NORTH KOREA: BACK TO THE FUTURE IS NO SOLUTION
DOI:
https://doi.org/10.26619/1647-7251.DT0426.1Palavras-chave:
Península Coreana, União Europeia, resiliência, cooperação estratégica, «o poder faz a razão»Resumo
Recordando o 75.º aniversário da Guerra da Coreia e as suas implicações para a segurança global, o artigo contrasta as relações internacionais pacíficas no seio da UE com a dependência da força militar na Ásia Oriental. Com base nas relações abrangentes entre a Coreia do Sul e a UE, a cooperação em matéria de segurança tem vindo a aumentar também no que diz respeito ao equipamento militar (venda de armas). Esta cooperação poderia ser intensificada para responder aos desafios colocados pela segurança das cadeias de abastecimento e pela política comercial global. O artigo aborda a dinâmica geopolítica envolvendo a Coreia do Norte, a Rússia e a China, analisando o impacto destas novas alianças estratégicas e da cooperação militar que surgiram.
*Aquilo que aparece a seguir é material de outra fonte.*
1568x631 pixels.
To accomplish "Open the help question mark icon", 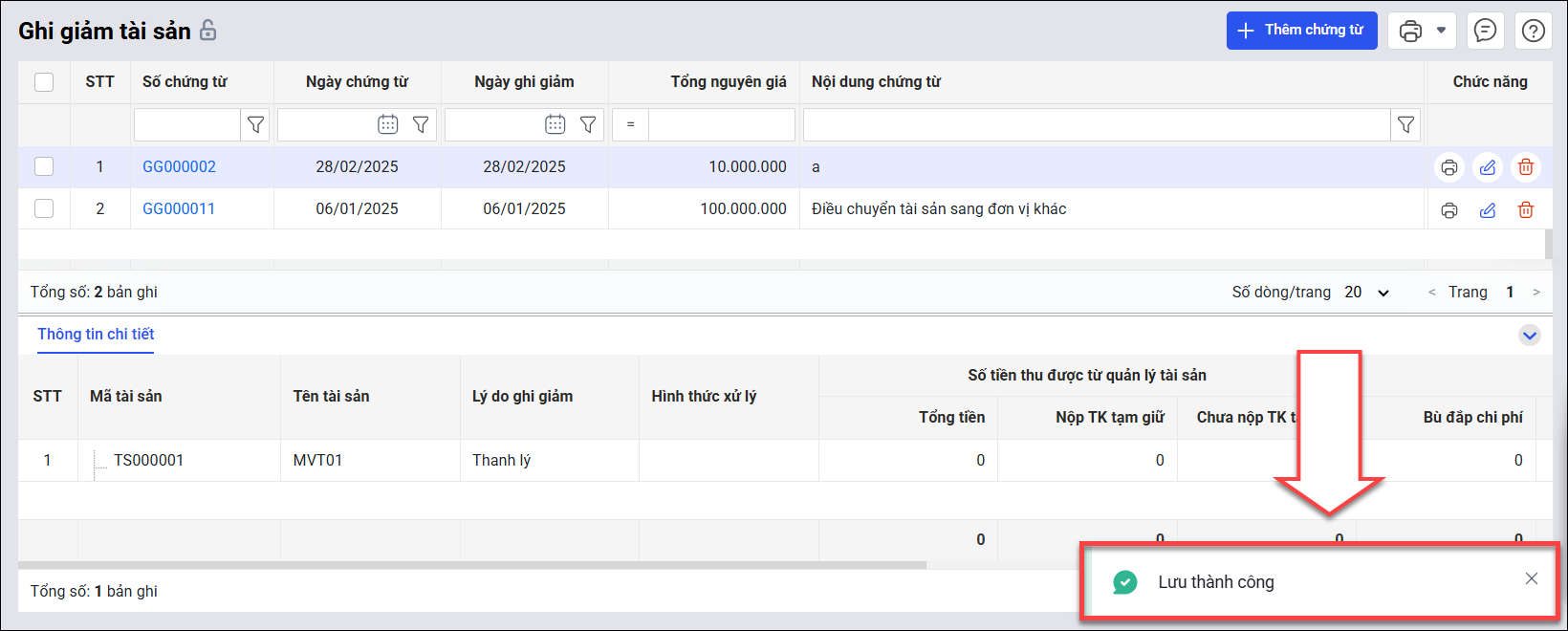I will point(1534,31).
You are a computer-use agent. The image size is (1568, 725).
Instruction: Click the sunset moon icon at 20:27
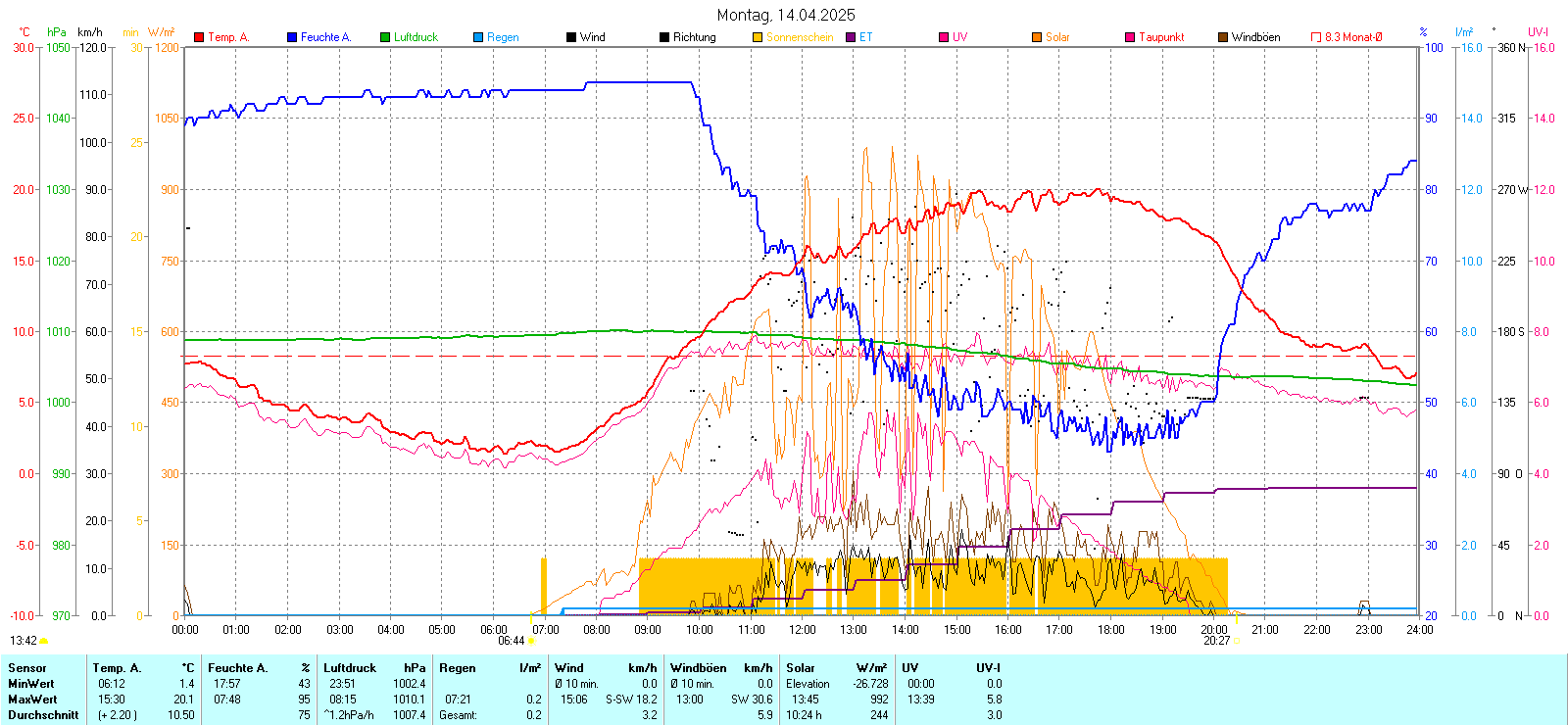tap(1237, 641)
Embora a desnuclearização deva continuar a ser o objetivo a longo prazo, é necessário repensar as políticas tradicionais em relação à Coreia do Norte, tendo em conta os avanços tecnológicos, a diminuição das restrições legais, a reviravolta no objetivo de unificação por parte do Norte e os exemplos negativos de potências que abandonaram as armas nucleares. «Regressar ao Futuro» na aplicação de ferramentas e instrumentos tradicionais já não é uma opção — nem para a Coreia do Sul, nem para a União Europeia. «Avançar para o Passado», aprendendo com a história mas adaptando essas lições às novas realidades, em vez de simplesmente repetir velhos padrões, deve ser a nova direção. Para preservar alguma influência fora do triângulo EUA-China-Rússia e reconhecendo que existe apenas uma segurança, a UE precisa de reforçar o seu envolvimento na Ásia Oriental, com base na sua abordagem abrangente em matéria de segurança. Isto poderia incluir a nomeação de um Representante Especial da UE para a Ásia Nordeste, a fim de contribuir para a construção de confiança, a reabertura de canais de comunicação e o regresso da diplomacia para evitar o surto de outro foco de tensão.